Look below for the line containing "Image resolution: width=840"; from there, print each line exactly up to and including the line containing "is (1200, 900).", and stop.

Records from a dataset
%%
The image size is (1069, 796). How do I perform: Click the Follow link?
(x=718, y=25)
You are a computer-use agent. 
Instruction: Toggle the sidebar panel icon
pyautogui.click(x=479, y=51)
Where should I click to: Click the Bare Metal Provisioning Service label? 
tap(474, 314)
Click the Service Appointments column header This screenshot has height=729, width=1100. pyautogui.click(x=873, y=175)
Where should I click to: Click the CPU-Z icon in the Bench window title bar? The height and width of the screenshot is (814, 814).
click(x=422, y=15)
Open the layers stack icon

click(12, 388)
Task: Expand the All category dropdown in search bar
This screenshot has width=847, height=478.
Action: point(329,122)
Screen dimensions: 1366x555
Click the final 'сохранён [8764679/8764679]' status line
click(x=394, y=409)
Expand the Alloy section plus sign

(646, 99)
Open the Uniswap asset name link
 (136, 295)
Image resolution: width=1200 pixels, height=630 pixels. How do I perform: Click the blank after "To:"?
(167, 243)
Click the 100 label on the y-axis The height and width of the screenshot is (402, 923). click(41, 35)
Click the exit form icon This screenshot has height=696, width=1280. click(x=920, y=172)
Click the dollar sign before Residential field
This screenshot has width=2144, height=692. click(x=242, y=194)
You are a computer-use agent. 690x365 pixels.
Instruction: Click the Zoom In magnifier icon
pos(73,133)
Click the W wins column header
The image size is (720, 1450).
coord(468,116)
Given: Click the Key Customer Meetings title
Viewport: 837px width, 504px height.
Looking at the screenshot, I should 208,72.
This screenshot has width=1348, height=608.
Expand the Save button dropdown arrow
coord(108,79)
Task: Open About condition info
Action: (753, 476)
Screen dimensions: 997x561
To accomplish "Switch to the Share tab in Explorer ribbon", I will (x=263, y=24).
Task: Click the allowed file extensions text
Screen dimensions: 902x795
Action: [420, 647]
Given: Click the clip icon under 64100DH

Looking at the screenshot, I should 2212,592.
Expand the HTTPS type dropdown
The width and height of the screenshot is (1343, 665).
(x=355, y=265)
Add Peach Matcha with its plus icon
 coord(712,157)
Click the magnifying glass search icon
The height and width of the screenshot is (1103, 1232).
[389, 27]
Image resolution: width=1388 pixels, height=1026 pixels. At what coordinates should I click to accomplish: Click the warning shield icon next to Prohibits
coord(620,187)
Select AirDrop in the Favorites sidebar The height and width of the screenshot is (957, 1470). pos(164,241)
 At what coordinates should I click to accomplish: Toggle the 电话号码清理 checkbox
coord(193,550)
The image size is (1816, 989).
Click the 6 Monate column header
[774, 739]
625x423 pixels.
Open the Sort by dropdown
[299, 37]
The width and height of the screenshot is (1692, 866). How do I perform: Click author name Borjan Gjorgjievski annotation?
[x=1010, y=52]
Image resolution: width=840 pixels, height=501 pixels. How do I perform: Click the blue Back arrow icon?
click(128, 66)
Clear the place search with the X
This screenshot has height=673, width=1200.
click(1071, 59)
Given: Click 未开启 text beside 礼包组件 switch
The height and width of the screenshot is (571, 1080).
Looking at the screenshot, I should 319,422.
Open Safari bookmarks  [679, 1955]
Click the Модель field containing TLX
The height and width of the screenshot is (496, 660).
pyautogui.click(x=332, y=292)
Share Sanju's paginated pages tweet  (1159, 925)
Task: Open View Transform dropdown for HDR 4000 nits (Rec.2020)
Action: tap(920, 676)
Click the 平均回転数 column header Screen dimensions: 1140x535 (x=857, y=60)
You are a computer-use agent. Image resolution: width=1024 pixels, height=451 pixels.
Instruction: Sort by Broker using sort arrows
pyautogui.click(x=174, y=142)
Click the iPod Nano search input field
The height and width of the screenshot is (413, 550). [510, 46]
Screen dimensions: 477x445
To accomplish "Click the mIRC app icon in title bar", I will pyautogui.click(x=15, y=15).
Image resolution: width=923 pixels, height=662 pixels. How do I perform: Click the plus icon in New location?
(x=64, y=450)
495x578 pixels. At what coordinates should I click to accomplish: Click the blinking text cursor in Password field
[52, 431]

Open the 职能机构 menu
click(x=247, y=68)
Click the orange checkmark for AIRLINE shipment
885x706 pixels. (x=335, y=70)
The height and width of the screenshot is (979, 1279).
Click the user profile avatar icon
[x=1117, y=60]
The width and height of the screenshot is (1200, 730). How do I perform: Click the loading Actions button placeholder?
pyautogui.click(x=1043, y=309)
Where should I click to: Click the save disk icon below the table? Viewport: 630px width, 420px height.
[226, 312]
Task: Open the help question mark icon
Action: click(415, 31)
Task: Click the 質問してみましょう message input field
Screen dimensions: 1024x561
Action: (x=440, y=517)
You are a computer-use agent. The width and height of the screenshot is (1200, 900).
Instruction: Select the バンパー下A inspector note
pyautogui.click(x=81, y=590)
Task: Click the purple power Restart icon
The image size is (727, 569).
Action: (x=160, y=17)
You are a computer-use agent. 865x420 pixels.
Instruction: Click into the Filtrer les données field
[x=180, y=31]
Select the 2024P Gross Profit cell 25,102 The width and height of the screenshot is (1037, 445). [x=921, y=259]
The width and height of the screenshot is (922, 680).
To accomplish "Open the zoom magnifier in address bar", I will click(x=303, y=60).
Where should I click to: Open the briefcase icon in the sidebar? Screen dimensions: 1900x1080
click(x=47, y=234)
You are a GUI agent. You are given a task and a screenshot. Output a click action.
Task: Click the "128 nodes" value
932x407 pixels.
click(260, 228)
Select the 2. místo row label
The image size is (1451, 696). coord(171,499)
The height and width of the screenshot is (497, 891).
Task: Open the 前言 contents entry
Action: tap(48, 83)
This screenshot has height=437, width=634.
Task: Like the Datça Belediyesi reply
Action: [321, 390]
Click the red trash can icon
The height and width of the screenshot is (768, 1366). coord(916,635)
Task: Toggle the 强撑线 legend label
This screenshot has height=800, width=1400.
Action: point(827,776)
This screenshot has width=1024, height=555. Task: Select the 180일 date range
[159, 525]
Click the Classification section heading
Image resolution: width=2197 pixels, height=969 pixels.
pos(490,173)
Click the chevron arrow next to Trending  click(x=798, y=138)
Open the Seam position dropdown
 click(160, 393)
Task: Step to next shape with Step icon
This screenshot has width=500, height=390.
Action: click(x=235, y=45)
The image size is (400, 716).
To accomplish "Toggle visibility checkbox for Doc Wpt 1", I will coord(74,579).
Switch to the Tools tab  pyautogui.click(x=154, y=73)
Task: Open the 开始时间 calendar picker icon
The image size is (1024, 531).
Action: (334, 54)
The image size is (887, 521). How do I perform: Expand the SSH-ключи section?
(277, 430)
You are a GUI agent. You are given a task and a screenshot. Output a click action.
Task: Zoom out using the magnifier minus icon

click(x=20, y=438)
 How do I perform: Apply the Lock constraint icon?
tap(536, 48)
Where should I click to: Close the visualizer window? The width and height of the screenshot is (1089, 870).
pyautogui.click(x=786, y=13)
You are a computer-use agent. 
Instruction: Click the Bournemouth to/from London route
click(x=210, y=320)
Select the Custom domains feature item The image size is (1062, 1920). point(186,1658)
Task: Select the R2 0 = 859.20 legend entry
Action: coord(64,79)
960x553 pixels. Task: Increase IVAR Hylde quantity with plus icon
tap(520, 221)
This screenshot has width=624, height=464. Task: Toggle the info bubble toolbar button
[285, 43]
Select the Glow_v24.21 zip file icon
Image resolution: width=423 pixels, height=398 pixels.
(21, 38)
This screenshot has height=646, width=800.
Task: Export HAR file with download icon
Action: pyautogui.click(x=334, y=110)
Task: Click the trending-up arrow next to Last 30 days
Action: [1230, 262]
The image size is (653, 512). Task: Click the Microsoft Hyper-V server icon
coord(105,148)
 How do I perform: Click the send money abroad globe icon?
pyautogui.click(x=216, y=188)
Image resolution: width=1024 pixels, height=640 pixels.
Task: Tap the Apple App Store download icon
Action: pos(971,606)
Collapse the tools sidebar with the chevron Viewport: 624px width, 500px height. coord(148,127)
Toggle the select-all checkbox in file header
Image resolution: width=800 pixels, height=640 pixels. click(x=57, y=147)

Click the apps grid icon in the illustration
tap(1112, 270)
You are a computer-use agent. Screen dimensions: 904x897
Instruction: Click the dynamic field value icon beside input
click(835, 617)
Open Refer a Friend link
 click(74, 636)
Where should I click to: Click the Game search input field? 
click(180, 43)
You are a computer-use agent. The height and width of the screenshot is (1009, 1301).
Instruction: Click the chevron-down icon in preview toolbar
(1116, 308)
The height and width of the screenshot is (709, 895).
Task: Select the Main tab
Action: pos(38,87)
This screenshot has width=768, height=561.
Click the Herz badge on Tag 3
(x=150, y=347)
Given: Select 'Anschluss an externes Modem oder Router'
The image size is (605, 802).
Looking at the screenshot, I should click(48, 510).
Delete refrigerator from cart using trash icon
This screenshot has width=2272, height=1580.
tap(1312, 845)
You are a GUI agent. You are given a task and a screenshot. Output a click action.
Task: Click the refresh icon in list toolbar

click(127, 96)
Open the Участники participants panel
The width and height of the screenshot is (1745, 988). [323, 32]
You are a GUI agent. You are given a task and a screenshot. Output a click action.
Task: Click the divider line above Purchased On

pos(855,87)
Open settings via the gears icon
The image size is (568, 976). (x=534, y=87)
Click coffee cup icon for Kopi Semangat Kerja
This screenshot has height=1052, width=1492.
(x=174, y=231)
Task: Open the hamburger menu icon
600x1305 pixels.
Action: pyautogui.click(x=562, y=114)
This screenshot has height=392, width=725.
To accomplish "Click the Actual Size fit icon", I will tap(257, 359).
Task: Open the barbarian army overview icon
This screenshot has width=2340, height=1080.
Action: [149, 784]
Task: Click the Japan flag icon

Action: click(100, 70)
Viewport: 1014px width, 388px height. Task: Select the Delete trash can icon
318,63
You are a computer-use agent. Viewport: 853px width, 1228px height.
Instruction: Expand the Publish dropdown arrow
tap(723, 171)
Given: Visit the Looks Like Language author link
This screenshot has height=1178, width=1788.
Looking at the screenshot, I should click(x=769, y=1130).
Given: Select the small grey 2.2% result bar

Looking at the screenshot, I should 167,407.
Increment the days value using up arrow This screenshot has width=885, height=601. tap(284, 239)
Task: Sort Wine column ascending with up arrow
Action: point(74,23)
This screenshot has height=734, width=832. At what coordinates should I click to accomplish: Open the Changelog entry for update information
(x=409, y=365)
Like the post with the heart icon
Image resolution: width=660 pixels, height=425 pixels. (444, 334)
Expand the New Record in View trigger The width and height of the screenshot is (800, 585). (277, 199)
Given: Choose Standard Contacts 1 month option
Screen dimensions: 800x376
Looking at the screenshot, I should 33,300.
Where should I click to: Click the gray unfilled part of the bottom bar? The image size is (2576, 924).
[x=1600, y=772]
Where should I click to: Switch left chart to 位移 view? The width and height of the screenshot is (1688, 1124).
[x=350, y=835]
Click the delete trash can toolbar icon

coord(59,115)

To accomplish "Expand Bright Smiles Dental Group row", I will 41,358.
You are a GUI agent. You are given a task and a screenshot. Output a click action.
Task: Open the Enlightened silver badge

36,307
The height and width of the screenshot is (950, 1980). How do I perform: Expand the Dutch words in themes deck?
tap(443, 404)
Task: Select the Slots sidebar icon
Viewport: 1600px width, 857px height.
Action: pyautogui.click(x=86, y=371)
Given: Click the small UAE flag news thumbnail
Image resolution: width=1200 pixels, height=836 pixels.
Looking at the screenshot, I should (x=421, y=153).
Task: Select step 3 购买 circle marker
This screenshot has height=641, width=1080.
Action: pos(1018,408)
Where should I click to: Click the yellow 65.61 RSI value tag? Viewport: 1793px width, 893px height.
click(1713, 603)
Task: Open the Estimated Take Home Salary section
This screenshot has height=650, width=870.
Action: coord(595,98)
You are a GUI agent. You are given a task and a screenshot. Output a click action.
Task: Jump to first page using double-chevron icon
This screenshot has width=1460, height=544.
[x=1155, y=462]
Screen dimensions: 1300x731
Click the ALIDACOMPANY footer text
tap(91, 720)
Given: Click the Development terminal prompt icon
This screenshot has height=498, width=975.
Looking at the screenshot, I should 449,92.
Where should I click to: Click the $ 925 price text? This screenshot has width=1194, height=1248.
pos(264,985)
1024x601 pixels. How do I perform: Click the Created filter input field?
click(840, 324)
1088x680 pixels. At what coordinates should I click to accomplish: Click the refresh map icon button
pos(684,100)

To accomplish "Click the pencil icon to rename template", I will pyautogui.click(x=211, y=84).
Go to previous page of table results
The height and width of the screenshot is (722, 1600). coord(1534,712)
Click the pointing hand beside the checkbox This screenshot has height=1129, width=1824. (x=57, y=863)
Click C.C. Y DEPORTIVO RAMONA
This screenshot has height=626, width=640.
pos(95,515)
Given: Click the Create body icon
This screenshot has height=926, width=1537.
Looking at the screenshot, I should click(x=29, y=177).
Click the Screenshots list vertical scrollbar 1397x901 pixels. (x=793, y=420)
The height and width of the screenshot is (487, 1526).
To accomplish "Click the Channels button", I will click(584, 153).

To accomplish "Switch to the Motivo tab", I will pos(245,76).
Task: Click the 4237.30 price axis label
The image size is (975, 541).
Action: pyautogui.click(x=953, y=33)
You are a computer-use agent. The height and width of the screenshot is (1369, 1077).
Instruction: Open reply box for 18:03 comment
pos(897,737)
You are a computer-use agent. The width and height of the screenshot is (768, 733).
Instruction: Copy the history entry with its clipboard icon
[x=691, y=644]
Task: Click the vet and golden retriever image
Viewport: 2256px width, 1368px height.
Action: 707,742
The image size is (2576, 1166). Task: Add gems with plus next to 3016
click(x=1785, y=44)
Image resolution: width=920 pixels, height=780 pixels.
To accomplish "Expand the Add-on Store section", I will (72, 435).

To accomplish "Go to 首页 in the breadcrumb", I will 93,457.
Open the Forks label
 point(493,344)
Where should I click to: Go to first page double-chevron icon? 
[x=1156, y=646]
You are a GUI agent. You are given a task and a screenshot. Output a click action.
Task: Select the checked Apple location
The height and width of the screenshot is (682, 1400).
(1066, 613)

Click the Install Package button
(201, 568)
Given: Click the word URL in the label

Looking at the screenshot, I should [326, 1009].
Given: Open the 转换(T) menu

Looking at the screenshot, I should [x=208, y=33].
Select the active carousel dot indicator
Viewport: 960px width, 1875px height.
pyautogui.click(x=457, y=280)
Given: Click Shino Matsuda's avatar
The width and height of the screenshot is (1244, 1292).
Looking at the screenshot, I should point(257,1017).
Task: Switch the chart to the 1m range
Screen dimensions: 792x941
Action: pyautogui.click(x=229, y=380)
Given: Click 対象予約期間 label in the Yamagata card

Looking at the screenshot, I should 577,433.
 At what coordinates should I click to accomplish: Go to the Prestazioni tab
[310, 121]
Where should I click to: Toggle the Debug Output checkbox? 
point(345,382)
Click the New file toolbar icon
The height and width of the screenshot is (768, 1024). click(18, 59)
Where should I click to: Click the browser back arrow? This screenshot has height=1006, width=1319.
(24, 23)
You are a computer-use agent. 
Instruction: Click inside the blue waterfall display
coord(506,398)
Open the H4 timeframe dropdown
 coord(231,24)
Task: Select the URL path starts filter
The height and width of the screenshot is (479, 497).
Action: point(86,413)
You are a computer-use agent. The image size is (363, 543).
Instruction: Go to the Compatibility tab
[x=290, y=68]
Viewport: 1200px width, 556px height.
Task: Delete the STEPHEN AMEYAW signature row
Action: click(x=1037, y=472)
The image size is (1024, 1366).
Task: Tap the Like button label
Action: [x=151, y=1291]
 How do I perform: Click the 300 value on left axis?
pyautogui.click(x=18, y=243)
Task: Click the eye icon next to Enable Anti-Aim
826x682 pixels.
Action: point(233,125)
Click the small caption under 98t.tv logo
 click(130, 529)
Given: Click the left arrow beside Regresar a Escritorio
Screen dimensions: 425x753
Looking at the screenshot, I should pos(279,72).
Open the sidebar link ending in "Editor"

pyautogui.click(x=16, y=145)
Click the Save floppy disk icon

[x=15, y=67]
%%
● Exercise result:
Image resolution: width=840 pixels, height=501 pixels. How do I perform: Click the blue Back arrow icon?
click(128, 66)
Clear the place search with the X
This screenshot has height=673, width=1200.
click(1071, 59)
Given: Click 未开启 text beside 礼包组件 switch
The height and width of the screenshot is (571, 1080).
Looking at the screenshot, I should 319,422.
Open Safari bookmarks  [679, 1955]
Click the Модель field containing TLX
The height and width of the screenshot is (496, 660).
pyautogui.click(x=332, y=292)
Share Sanju's paginated pages tweet  (1159, 925)
Task: Open View Transform dropdown for HDR 4000 nits (Rec.2020)
Action: tap(920, 676)
Click the 平均回転数 column header Screen dimensions: 1140x535 (x=857, y=60)
You are a computer-use agent. Image resolution: width=1024 pixels, height=451 pixels.
Instruction: Sort by Broker using sort arrows
pyautogui.click(x=174, y=142)
Click the iPod Nano search input field
The height and width of the screenshot is (413, 550). [510, 46]
Screen dimensions: 477x445
To accomplish "Click the mIRC app icon in title bar", I will pyautogui.click(x=15, y=15).
Image resolution: width=923 pixels, height=662 pixels. How do I perform: Click the plus icon in New location?
(x=64, y=450)
495x578 pixels. At what coordinates should I click to accomplish: Click the blinking text cursor in Password field
[52, 431]

Open the 职能机构 menu
click(x=247, y=68)
Click the orange checkmark for AIRLINE shipment
885x706 pixels. (x=335, y=70)
The height and width of the screenshot is (979, 1279).
Click the user profile avatar icon
[x=1117, y=60]
The width and height of the screenshot is (1200, 730). How do I perform: Click the loading Actions button placeholder?
pyautogui.click(x=1043, y=309)
Where should I click to: Click the save disk icon below the table? Viewport: 630px width, 420px height.
[226, 312]
Task: Open the help question mark icon
Action: click(415, 31)
Task: Click the 質問してみましょう message input field
Screen dimensions: 1024x561
Action: (x=440, y=517)
You are a computer-use agent. The width and height of the screenshot is (1200, 900).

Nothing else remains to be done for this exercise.